* Exercise material *
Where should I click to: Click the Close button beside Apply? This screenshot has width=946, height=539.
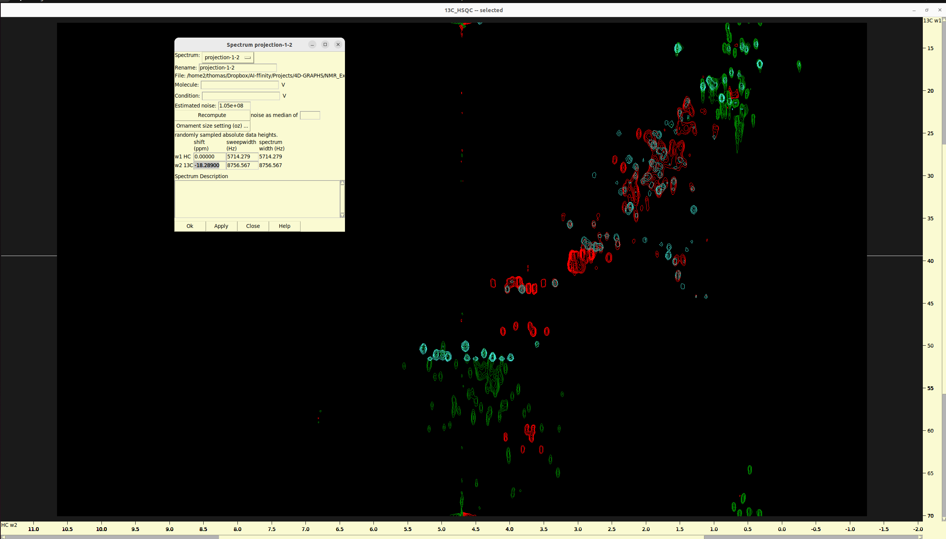coord(253,226)
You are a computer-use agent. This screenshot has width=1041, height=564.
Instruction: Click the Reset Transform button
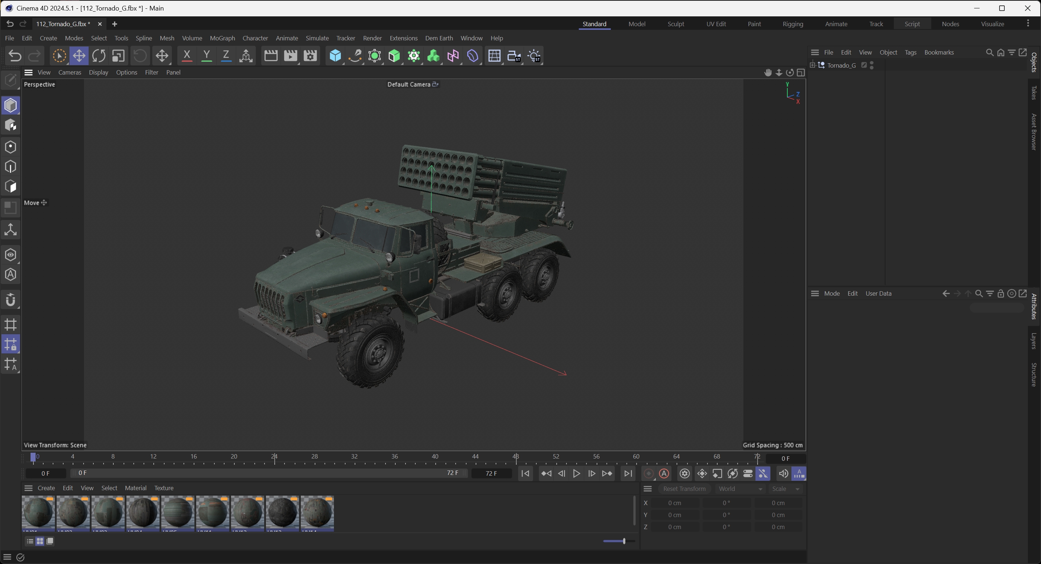[684, 489]
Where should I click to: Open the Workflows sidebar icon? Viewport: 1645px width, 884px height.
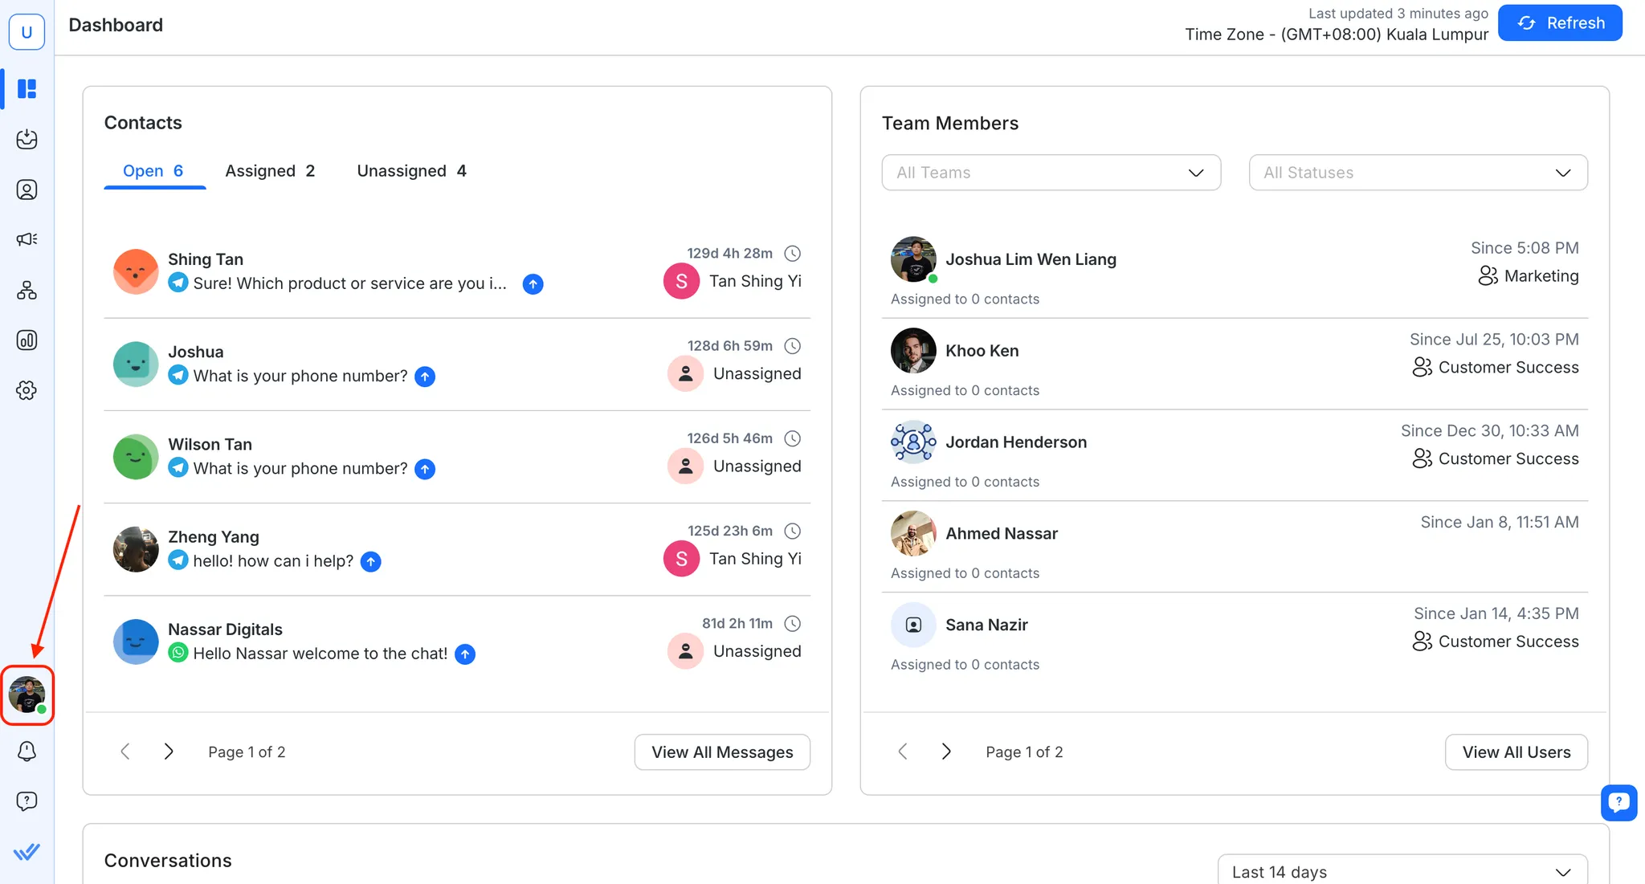coord(27,290)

* Task to complete *
What you return should be the entries from above, unchanged and without their images.

* Answer below *
Where should I click to: Click the Close button beside Apply? This screenshot has width=946, height=539.
coord(253,226)
You are a computer-use agent. This screenshot has width=1041, height=564.
Instruction: Click the Reset Transform button
[684, 489]
Where should I click to: Open the Workflows sidebar icon? Viewport: 1645px width, 884px height.
coord(27,290)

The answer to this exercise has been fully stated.